Back in 1995, papers published by researchers at the Aaron Diamond AIDS Research Center in New York and the University of Alabama suggested that HIV could possibly be eradicated from the body within three years of starting a protease inhibitor-based drug regimen. This theory was based on the assumption that all HIV-infected cells in the body are short lived and that combination antiretroviral therapy likely had the potency to snuff out viral replication completely.

In 1997, the publication of three additional papers threw a wet towel on the hope stemming from the 1995 findings.  The papers – representing a series of studies conducted at Johns Hopkins University in Baltimore, the University of California, San Diego, and the National Institutes of Health in Bethesda – confirmed the presence of long-lived CD4 cell populations capable of harboring HIV for many months. Because these cells are “resting,” and because HIV medications can only go to work in HIV-infected cells that are actively dividing, the research teams estimated that eradication of the virus would require anywhere from 10 to 60 years of continuous “maximally suppressive” antiretroviral therapy.

Based on these and other observations, researchers have looked into ways to activate these long-lived resting cells so that standard antiretroviral therapy can get to the virus and stop it from replicating. Unfortunately, using immune-based therapies (such as Proleukin® [interleukin-2]) in combination with antiretroviral therapy did not work in this regard. A likely explanation for this is the fact that activation not only induced viral replication, it also increased the number of susceptible uninfected cells beyond the threshold that can be protected by antiretroviral therapy.

What was needed, it seemed, was a drug capable of inducing the expression of HIV hiding within these cells, while simultaneously limiting any activation of immune system cells. One such approach that has gained a lot of attention in recent years is the inhibition of histone deacetylase (HDAC), an enzyme believed to play a key role in maintaining HIV inside long-lived resting cells.

In 2001, it was determined that valproic acid – a medication commonly used to manage seizures, migraines, and bipolar disorder – is an inhibitor of HDAC, a finding that has resulted in great interest among researchers on the HIV eradication trail.

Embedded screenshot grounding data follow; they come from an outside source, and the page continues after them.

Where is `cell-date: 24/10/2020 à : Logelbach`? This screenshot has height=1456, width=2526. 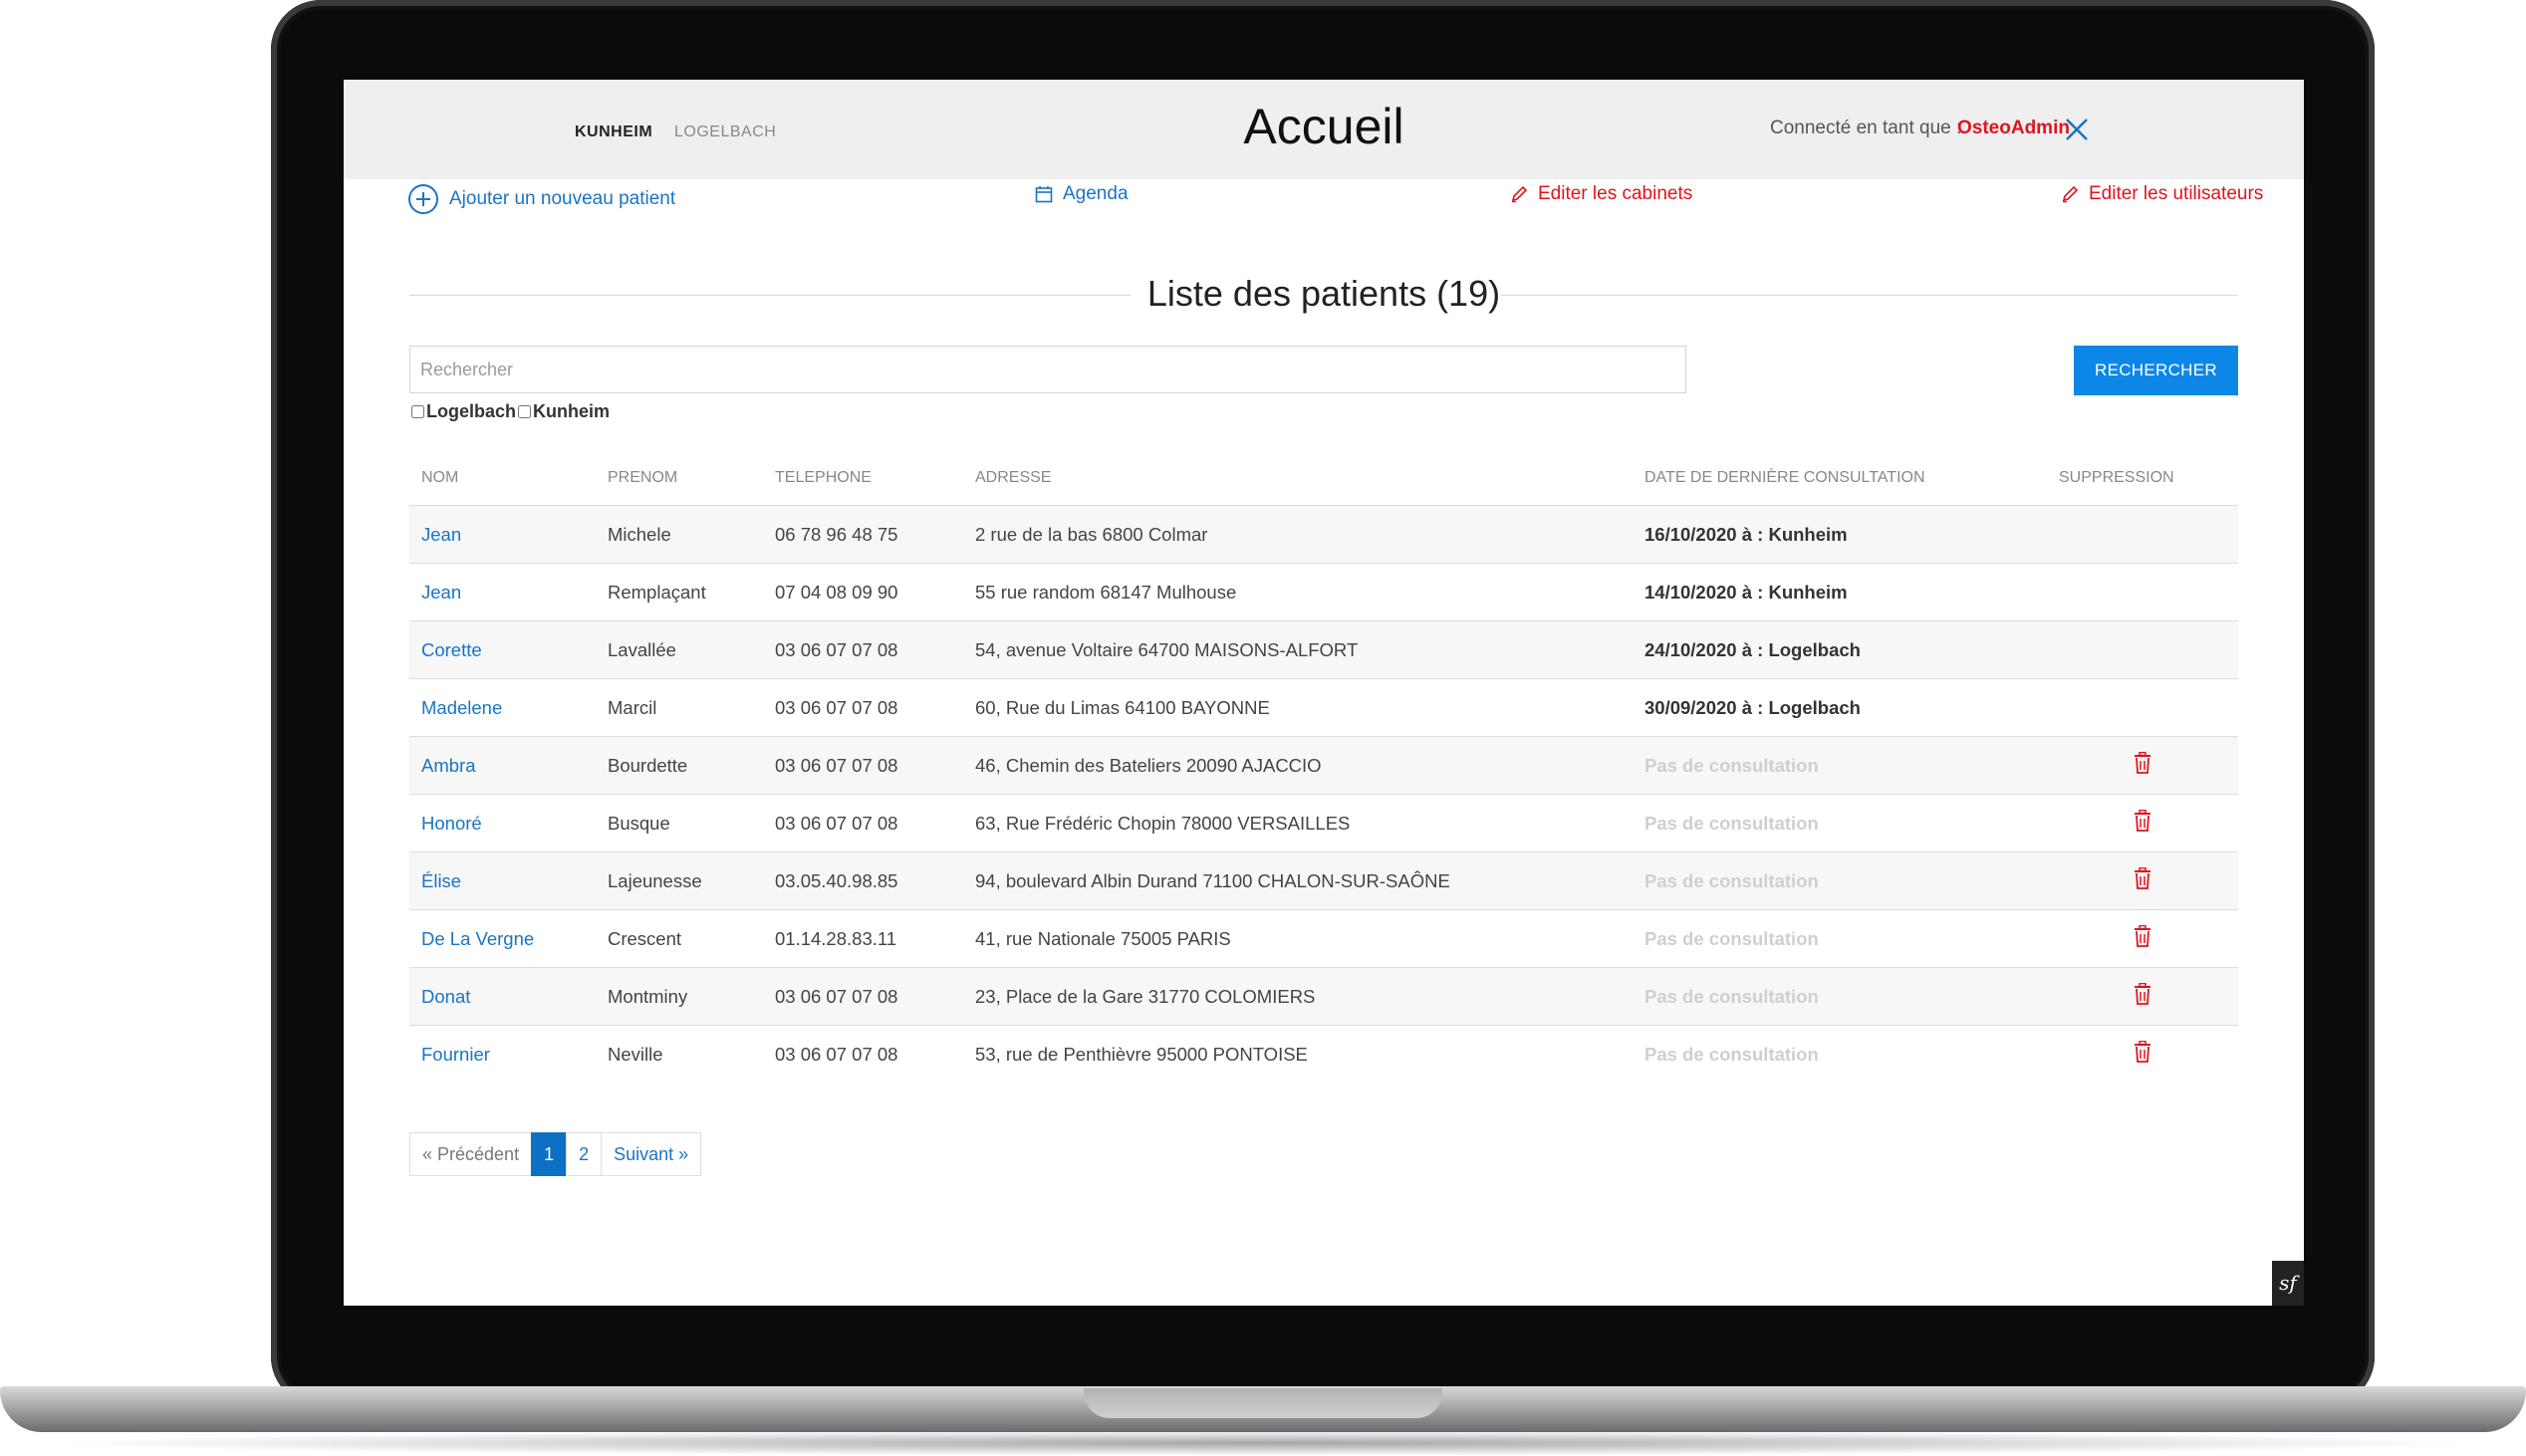
cell-date: 24/10/2020 à : Logelbach is located at coordinates (1840, 650).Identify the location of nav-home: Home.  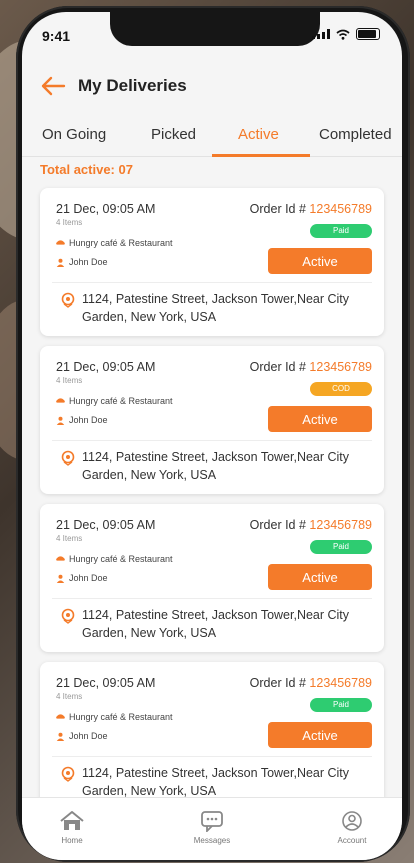
(72, 828).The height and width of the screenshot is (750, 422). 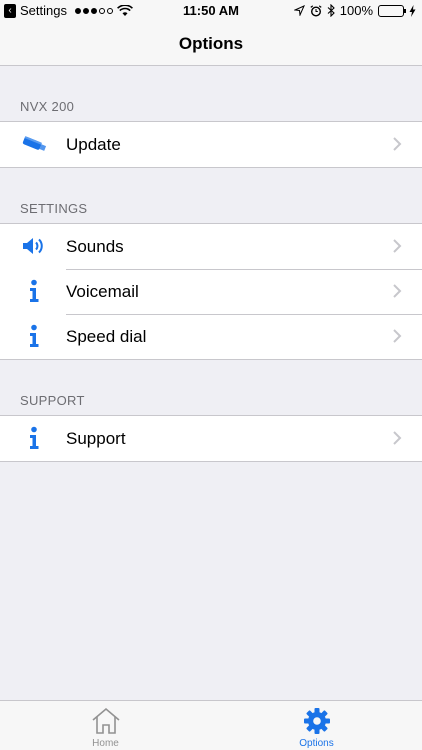 What do you see at coordinates (95, 246) in the screenshot?
I see `row-sounds-label: Sounds` at bounding box center [95, 246].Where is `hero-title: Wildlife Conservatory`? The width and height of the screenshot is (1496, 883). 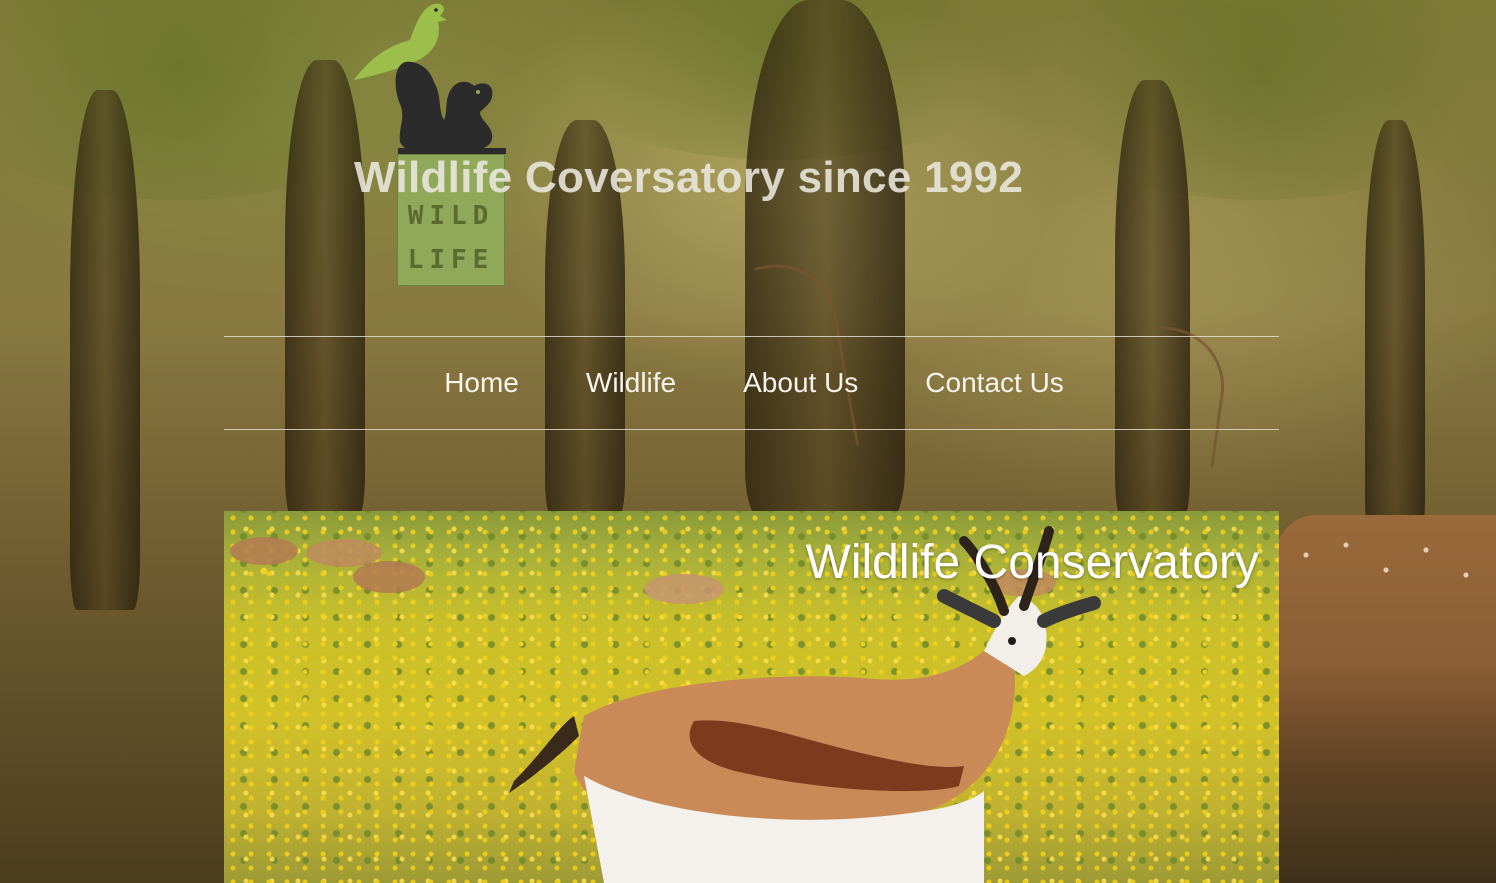 hero-title: Wildlife Conservatory is located at coordinates (1032, 562).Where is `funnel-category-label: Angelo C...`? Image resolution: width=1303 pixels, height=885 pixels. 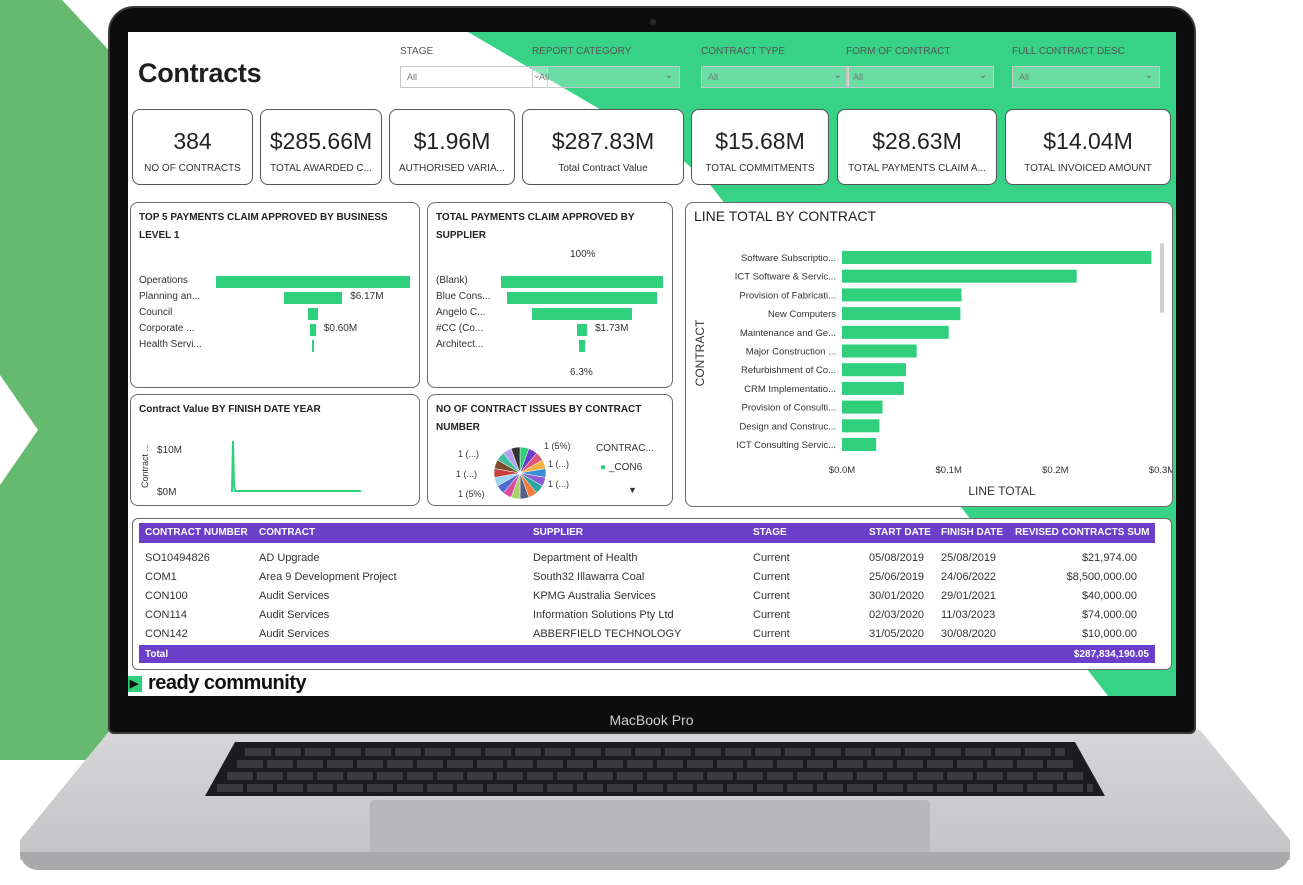
funnel-category-label: Angelo C... is located at coordinates (461, 312).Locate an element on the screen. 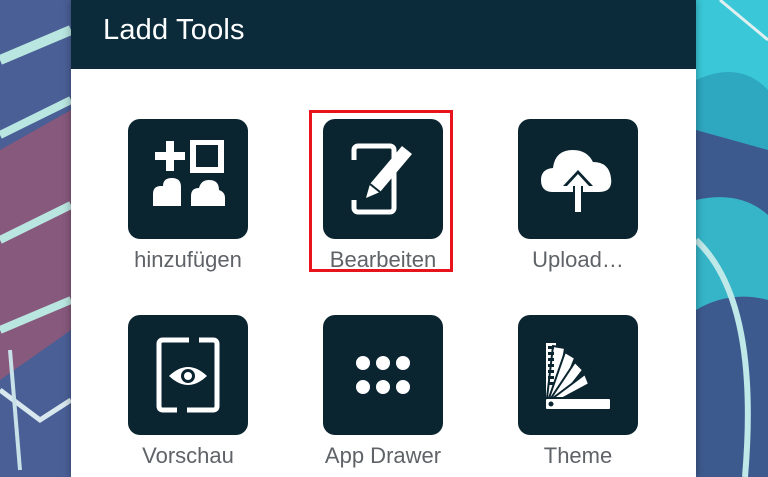 Image resolution: width=768 pixels, height=477 pixels. tool-label: Vorschau is located at coordinates (188, 456). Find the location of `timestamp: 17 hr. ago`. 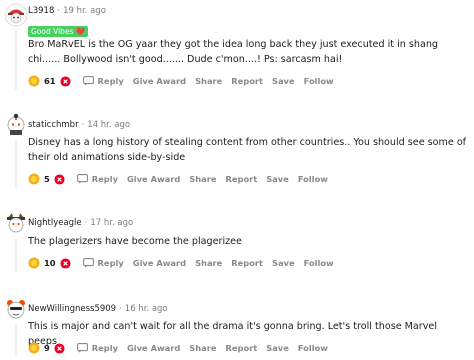

timestamp: 17 hr. ago is located at coordinates (112, 223).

This was followed by another paper in 2005, authored by David Margolis, MD, of the University of North Carolina, Chapel Hill, and his colleagues, reporting on study results involving four HIV-positive patients receiving three months of valproic acid in combination with their antiretroviral drug regimens. In short, the study found that levels of HIV inside the quiescent cell population decreased dramatically. While Dr. Margolis’ group remained cautious in its interpretation of the results, they were widely seen by others as a sign that eradication of the virus may be possible after all.

Two years later, a new paper published by Janet Siliciano, PhD, of Johns Hopkins University and her colleagues has, unfortunately, concluded that valproic acid may not be the panacea many hoped it would be. The study enrolled nine HIV-positive patients taking antiretroviral therapy, along with valproic acid for at least three months for the management of neurologic and psychiatric problems.

Using a well-established assay to evaluate the size of the HIV reservoir in resting CD4 cells, Dr. Siliciano’s group reported that “latently infected cells were readily detectable in all patients studied and did not in general decrease over time in a given patient. The estimated decay of the latent reservoir was extremely slow and was similar to that previously reported for patients receiving [antiretroviral therapy] alone.” In other words, valproic acid’s affect on this hard-to-reach HIV population was limited at best.

While Dr. Siliciano group looked for key discrepancies between its research and the 2005 data published by Dr. Margolis’ group, there was no obvious explanation for the different results.

“Regardless of whether [valproic acid] proves to be useful,” Dr. Siliciano’s group writes in its concluding remarks, “the size of the latent reservoir through studies of the kind reported by [Dr. Margolis’ group] are of great importance, because cure of HIV infection cannot be achieved without elimination of the latent reservoir in resting CD4 cells.”

An accompanying editorial, written by Robert Schooley, MD, of the University of California, San Diego, and John Mellors, MD, of the University of Pittsburgh, implies that data from Dr. Siliciano’s group should not be seen as a letdown, but rather an important stepping stone to other avenues of eradication research.

“These studies should not be seen as failures but rather as examples of hypothesis-driven clinical investigation that should lay the groundwork for future work focused on achieving a cure,” Drs. Schooley and Mellors write. “There are a multitude of tools to apply to this goal, including small interfering RNA, passive cellular immune augmentation, therapeutic vaccination, stem cell biology, cellular activation with combinations of more-selective ligands – as well as combinations of these approaches.”

Sources:

Lehrman C, Hogue IB, Palmer S, et al. Depletion of latent HIV-1 infection in vivo: a proof-of-concept study. Lancet 336:549-55, 2005.

Schooley RT, and Mellors JW. No cure yet for HIV-1, but therapeutic research presses on. J Infect Dis. Published online: January 31, 2007.

Siliciano JD, Lai J, Callender M, et al. Stability of the latent reservoir for HIV-1 in patients receiving valproic acid. J Infect Dis. Published online: January 31, 2007.